Mit der Entladung des 200. Hochdrucktrailers Mitte März standen rund 90 Tonnen beziehungsweise eine Million Normkubikmeter Wasserstoff für das Forschungsprojekt H2CAST Etzel bereit. Das Konsortium will mit der Befüllung zweier Wasserstoffspeicher am Standort Etzel die technische Machbarkeit der unterirdischen Wasserstoffspeicherung in Salzkavernen nachweisen.
Projektleiter Carsten Reekers von Storag Etzel erklärte, dass die Kavernen nach Abschluss der Umrüstung kontinuierlich auf Dichtheit und Integrität überwacht worden seien. Die Befüllung sei unter den am Standort geltenden Sicherheitsstandards erfolgt.

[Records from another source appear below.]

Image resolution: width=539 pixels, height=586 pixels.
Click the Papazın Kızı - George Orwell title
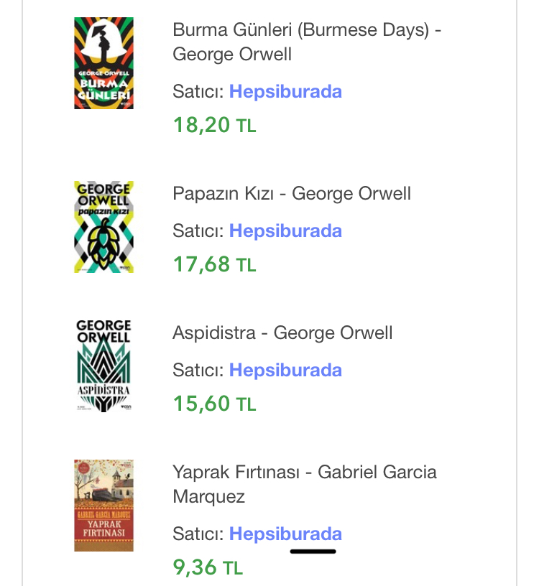[292, 193]
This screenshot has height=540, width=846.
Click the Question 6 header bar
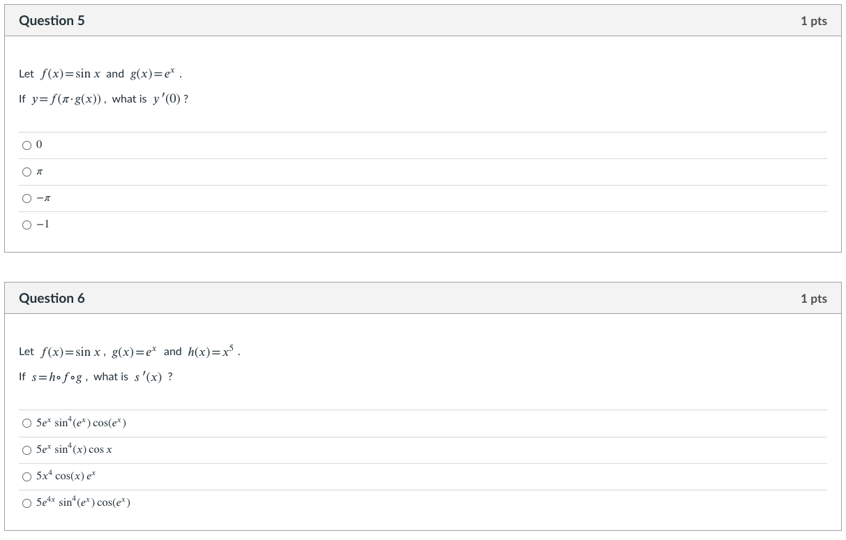pyautogui.click(x=52, y=298)
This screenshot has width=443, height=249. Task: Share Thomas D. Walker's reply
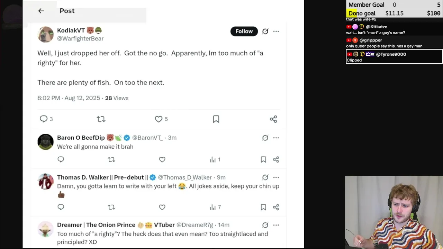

Obertägige Anlagen im Bau – Tests ab 2026
Der Fokus liegt nun auf der Fertigstellung der obertägigen Infrastruktur. Neu errichtet werden Anlagen zur Gasreinigung, Verdichtung und Gasqualitätsüberwachung. Die Pilotanlage soll 2026 für erste Tests bereitstehen. Im Mittelpunkt steht dabei der Vergleich verschiedener Gasreinigungsverfahren und deren Effizienz. Ergänzend soll der multizyklische Kavernenbetrieb – also das wiederholte Ein- und Ausspeichern – erprobt werden.
Das Forschungs- und Entwicklungsprojekt H2CAST Etzel läuft seit Anfang 2022. Reekers betonte, die bislang gewonnenen Erkenntnisse belegten eine hohe Vergleichbarkeit mit Erdgasspeichern. Die vorhandenen Kavernen in Etzel seien für die Wasserstoffspeicherung geeignet.
Marktentwicklung erleichterte Wasserstoffbeschaffung
Die Befüllung verdeutlichte zugleich die Entwicklungsphase des deutschen Wasserstoffmarkts. Zu Beginn der Einspeicherung im Jahr 2023 waren Hochdrucktrailer und Abfüllstationen mit mehr als 200 bar nur begrenzt verfügbar. Einzelne Lieferungen erfolgten über Distanzen von bis zu 1.000 Kilometern, weil keine lokalen Produktionsquellen vorhanden gewesen wären. Das habe die Wasserstoffkosten in die Höhe getrieben.
Im Projektverlauf sicherte das Konsortium die Belieferung durch einen nahegelegenen Produzenten. Das senkte sowohl Logistik- als auch Produktionskosten. Sobald der Standort Etzel an das genehmigte nationale Wasserstoff-Kernnetz angeschlossen ist, soll er zu einem Knotenpunkt für die Wasserstoffspeicherung im deutschen Energiesystem werden.